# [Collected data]
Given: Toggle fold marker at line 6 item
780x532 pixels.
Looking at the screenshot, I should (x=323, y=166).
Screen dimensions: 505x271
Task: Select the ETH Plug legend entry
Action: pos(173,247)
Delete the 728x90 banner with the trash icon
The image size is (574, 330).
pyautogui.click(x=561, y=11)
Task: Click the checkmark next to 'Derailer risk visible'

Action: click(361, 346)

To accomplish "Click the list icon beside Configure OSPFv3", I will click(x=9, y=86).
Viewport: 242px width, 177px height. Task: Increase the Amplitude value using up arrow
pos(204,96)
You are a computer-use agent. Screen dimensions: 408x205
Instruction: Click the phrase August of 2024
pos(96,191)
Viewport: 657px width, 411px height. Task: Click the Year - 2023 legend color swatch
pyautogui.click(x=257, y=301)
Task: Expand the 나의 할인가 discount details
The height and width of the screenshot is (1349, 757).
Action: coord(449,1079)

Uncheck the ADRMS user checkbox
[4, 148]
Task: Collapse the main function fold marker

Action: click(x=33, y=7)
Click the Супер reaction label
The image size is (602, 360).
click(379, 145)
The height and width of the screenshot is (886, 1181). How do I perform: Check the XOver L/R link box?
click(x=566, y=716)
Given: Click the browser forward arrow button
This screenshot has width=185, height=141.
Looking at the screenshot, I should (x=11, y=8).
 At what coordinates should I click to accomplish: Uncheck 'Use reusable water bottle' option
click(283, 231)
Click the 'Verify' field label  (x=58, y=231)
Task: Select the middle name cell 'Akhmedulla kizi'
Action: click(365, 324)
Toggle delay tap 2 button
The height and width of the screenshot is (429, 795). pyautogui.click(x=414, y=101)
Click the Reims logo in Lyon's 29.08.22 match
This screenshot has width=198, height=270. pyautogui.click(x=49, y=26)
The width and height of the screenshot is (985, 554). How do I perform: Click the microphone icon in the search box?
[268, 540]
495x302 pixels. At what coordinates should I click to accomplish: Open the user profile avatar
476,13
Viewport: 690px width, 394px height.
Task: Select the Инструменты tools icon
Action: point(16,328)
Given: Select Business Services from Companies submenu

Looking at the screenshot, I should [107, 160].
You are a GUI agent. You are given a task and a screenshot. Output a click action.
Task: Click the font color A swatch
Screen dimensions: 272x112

# [Task to carry out]
The range begins at the line containing "Given: Select Business" and ends at the last line of the entries; reproduce it exactly.

# [Task result]
Given: Select Business Services from Companies submenu

Looking at the screenshot, I should [107, 160].
You are a GUI agent. You are given a task and a screenshot. Output a click action.
Task: Click the font color A swatch
Screen dimensions: 272x112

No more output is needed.